Le droit du travail en système capitaliste
En tant qu’agents du ministère du travail notre mission est d’appliquer un droit du travail censé protéger les salariés. Comment doit-on considérer ce droit ? Le droit du travail est-il un droit protecteur ou le droit du capital et du travail subordonné ? Le droit du travail est fondamentalement ambigu, à la fois outil de politique économique ou moyen de politique sociale. Le droit du travail est un droit protecteur pour les salariés ET le droit du capital.
Ce droit n’est « protecteur » que dans certaines limites qui sont celles du capitalisme. Pour exemple il n’y a pas et il n’y aura jamais de réelle définition contraignante du motif économique sur le fond. La grève n’est tolérée qu’une fois vidée de son potentiel révolutionnaire avec l’interdiction des grèves dites « politique » et de solidarité, la sacro-sainte « liberté du travail » pour les non grévistes. Le travail sera toujours soumis à la loi du profit et à la toute puissance patronale de disposer librement et privativement du travail d’autrui, de l’organiser et de s’en séparer.
De ce point de vue le droit du travail organise le travail subordonné et les règles de concurrence entre entreprises mais dans le même temps il pose certaines limites à la relation d’exploitation. Plus, l’instauration d’un droit du travail minimum est indispensable au système capitaliste, il lui permet de fonctionner et de se reproduire, en offrant à la main d’œuvre des garanties sans lesquelles elle s’épuiserait et en maintenant la paix sociale.
Ainsi le droit du travail révèle la vraie nature du pouvoir politique en général, de la social-démocratie en particulier.

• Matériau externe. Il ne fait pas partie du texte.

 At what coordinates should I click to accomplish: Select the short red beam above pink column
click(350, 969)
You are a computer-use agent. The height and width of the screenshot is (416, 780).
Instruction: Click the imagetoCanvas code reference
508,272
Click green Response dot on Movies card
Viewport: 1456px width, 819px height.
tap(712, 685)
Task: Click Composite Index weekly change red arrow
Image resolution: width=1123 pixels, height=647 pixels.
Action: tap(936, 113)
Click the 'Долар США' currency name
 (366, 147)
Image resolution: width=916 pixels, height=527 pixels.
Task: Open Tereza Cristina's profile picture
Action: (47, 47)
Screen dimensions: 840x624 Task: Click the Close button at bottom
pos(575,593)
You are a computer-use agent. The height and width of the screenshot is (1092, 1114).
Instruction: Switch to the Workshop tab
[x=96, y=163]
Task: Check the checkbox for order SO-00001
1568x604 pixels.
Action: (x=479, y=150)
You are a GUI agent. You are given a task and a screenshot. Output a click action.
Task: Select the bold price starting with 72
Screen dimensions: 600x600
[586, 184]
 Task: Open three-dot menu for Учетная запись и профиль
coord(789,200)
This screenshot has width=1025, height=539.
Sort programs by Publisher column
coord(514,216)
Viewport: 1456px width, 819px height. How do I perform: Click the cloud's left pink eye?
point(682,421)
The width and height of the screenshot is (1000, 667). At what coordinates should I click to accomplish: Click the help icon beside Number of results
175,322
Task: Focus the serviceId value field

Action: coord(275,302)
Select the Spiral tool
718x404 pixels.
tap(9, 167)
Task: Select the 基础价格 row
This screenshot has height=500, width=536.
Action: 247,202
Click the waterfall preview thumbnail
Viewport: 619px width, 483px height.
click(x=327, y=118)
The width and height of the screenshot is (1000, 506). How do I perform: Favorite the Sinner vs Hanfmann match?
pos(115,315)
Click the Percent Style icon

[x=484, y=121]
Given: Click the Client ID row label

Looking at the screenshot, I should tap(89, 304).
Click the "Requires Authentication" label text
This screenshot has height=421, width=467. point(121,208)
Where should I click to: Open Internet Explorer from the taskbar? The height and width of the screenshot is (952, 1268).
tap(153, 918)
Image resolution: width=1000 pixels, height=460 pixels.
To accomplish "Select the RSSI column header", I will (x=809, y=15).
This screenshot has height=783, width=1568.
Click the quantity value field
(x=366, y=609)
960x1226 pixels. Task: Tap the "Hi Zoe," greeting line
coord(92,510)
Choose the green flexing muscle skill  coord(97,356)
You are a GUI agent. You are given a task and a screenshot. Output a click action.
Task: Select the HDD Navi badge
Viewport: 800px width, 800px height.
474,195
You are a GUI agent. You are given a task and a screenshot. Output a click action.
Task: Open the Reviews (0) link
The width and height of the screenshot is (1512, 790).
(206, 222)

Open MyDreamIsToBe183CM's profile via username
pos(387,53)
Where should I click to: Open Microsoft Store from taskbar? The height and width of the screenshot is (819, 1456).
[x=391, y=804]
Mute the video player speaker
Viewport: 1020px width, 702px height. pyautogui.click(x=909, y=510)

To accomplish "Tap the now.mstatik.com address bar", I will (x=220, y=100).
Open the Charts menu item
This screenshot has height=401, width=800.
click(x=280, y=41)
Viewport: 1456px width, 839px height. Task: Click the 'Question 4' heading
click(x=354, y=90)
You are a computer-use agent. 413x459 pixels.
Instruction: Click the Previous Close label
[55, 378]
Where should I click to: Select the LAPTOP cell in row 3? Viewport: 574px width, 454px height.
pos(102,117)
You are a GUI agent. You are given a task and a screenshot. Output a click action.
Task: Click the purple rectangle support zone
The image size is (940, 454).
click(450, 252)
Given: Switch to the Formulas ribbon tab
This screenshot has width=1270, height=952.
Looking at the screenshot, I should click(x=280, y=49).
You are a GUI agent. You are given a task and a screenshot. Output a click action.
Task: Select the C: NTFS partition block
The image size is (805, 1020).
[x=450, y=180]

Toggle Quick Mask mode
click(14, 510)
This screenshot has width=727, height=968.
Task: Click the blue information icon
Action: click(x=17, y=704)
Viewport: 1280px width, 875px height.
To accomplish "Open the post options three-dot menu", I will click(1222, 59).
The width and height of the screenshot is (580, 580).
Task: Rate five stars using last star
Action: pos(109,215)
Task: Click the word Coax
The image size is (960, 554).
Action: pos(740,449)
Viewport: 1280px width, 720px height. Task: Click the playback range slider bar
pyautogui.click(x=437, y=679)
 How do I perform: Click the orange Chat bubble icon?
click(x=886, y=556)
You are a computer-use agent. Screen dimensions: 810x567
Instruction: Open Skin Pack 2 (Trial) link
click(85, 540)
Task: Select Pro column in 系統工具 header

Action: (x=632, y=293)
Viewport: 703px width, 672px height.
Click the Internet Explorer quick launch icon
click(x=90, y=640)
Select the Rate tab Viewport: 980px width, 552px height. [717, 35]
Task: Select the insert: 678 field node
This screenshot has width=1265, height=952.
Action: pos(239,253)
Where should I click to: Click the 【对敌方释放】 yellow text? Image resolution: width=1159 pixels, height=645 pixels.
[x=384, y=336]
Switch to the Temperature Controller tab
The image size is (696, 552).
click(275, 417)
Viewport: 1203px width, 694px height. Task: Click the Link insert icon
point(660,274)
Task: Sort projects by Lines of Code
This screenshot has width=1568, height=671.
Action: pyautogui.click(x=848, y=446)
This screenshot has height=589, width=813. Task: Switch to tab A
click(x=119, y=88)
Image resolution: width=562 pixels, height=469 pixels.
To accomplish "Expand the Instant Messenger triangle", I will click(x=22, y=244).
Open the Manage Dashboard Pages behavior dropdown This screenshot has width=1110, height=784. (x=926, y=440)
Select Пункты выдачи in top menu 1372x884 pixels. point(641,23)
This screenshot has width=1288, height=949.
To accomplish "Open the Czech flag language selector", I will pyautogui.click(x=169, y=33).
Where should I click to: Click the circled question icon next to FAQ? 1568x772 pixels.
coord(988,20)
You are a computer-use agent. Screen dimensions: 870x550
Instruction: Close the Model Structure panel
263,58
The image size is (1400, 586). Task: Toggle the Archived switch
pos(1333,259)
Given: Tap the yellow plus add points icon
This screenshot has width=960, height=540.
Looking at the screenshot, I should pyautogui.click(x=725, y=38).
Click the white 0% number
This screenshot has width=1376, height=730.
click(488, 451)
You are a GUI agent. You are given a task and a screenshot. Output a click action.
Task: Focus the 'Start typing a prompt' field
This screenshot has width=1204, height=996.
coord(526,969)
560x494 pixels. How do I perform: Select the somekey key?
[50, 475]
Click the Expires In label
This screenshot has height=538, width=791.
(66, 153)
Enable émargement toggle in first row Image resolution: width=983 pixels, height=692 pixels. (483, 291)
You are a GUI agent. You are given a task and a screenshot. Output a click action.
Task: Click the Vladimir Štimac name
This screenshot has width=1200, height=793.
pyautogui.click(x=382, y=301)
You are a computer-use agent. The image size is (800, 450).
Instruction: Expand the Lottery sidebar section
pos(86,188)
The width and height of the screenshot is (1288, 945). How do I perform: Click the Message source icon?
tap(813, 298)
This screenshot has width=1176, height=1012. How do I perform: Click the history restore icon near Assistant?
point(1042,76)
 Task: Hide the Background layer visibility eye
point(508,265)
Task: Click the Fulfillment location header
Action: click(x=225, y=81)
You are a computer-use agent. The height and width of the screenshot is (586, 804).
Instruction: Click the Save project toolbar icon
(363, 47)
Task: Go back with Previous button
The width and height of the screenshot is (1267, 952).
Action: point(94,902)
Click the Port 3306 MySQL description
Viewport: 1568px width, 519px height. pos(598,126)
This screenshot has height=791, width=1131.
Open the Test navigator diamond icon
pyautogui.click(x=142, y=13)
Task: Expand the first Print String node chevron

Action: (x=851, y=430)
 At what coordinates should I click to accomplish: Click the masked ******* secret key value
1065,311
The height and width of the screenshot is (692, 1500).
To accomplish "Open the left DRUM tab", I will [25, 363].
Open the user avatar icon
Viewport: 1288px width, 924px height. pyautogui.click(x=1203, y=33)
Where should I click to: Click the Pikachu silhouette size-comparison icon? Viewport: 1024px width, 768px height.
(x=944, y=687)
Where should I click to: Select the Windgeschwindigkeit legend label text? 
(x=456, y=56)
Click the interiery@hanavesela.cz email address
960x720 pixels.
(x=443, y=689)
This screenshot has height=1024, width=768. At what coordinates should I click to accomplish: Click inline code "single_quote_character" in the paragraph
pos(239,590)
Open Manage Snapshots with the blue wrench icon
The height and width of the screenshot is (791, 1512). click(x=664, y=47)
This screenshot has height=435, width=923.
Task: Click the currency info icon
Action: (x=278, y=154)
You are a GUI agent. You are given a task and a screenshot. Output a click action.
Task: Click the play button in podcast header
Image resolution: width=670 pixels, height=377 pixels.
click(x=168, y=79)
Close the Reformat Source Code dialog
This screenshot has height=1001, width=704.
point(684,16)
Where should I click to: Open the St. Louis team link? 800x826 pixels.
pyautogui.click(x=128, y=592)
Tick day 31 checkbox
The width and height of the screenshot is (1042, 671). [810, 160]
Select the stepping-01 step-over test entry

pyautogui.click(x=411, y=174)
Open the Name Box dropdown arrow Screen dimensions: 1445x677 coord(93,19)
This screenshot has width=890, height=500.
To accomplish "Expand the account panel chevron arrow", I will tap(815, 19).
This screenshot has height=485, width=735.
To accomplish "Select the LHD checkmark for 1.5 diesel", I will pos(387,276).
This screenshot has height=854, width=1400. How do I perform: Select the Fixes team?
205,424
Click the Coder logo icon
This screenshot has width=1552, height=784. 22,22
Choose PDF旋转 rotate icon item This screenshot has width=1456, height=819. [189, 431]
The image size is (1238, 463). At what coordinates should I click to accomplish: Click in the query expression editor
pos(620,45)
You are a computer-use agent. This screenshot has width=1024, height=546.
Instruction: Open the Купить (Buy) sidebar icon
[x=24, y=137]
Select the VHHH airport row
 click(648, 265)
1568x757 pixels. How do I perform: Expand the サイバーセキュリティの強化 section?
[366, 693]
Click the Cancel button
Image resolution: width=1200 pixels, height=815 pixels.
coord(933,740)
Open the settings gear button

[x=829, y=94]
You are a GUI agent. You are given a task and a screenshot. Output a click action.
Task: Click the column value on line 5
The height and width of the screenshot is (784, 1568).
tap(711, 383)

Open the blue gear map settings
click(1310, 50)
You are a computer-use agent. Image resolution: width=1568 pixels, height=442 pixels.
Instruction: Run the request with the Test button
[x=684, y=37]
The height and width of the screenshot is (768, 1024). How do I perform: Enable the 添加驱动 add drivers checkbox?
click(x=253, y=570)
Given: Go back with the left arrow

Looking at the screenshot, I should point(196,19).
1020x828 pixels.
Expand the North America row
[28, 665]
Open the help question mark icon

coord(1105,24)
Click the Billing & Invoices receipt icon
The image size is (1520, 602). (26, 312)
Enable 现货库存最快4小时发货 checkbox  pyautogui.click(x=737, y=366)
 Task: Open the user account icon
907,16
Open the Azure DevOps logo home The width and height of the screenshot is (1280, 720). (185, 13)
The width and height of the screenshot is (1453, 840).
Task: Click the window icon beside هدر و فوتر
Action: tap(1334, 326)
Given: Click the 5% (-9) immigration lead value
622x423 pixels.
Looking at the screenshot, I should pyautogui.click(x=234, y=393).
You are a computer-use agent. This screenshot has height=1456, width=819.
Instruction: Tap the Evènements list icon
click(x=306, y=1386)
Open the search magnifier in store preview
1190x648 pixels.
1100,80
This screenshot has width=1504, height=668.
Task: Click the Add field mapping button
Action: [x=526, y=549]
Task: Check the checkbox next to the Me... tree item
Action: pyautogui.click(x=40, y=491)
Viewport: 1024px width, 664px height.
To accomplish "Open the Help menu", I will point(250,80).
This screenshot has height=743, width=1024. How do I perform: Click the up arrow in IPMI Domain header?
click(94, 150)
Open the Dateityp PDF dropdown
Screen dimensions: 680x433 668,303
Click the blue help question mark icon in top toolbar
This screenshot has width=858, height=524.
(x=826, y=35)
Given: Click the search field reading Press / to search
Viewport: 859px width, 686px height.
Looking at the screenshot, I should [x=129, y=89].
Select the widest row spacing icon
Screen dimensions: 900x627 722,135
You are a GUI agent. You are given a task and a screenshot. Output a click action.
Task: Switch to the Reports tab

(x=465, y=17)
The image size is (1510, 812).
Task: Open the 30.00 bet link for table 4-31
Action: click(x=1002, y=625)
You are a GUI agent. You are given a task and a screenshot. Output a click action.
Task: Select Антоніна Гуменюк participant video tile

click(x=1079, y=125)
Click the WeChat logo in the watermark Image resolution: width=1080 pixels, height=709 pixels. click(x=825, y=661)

C’est dire que ce droit n’est pas l’œuvre d’un législateur bienveillant, agissant au nom de l’ « intérêt général ». Dans le système capitaliste qui l’a vu naître et se développer, il est en effet le produit des luttes entre patrons et travailleurs. L’encadrement de cette subordination fondamentale du travail, le degré de protection et les évolutions du droit dépendent essentiellement du niveau de mobilisation des travailleurs et des rapports de force sociaux. C’est bien à la réalité de ces rapports de forces à laquelle nous sommes confrontés en permanence.
Quelle mission et quel positionnement pour l’agent de contrôle ?
Ce préalable doit orienter notre positionnement en tant qu’agent de contrôle. Nous ne cherchons pas à appliquer le droit du travail comme une fin en soi, mais bien en ce qu’il peut être utile aux travailleurs à titre individuel et collectif. Et ceci ne peut se faire indépendamment des luttes sociales que ceux-ci mèneront pour garder leurs droits et en imposer de nouveaux.
Loin d’être un acteur « neutre » ou « impartial » au dessus de la mêlée, nous sommes engagés dans la mêlée de la lutte des classes. Ce n’est pas parce que nous sommes dans une institution étatique de régulation sociale que nous sommes condamnés à intégrer l’idéologie social-démocrate de la régulation dans notre rapport au travail.
En interne, notre mission n’a de sens qu’en tant qu’elle peut être utile pour faire respecter les droits des travailleurs ou l’aider à faire valoir ses droits devant les prud’hommes. Toute autre mission éventuelle (flicage des étrangers, contrôle d’affichage sur demande du pouvoir politique ou de l’administration, etc.) est étrangère à cette mission.
En externe, nous participons aux luttes du monde du travail par notre engagement direct (manifestations, grèves, etc.) au sein de ces mouvements et participons à diffuser l’information sur ces luttes afin se sensibiliser nos collègues. Au-delà de la participation effective à lutte en question, il s’agit de tenter de faire progresser la conscience de classe. Ce qui signifie pour nos collègues agents de contrôle, les faire de descendre de leur piédestal de régulateurs sociaux, afin qu’ils s’identifient eux-mêmes comme des travailleurs pouvant participer et aider les luttes des autres travailleurs.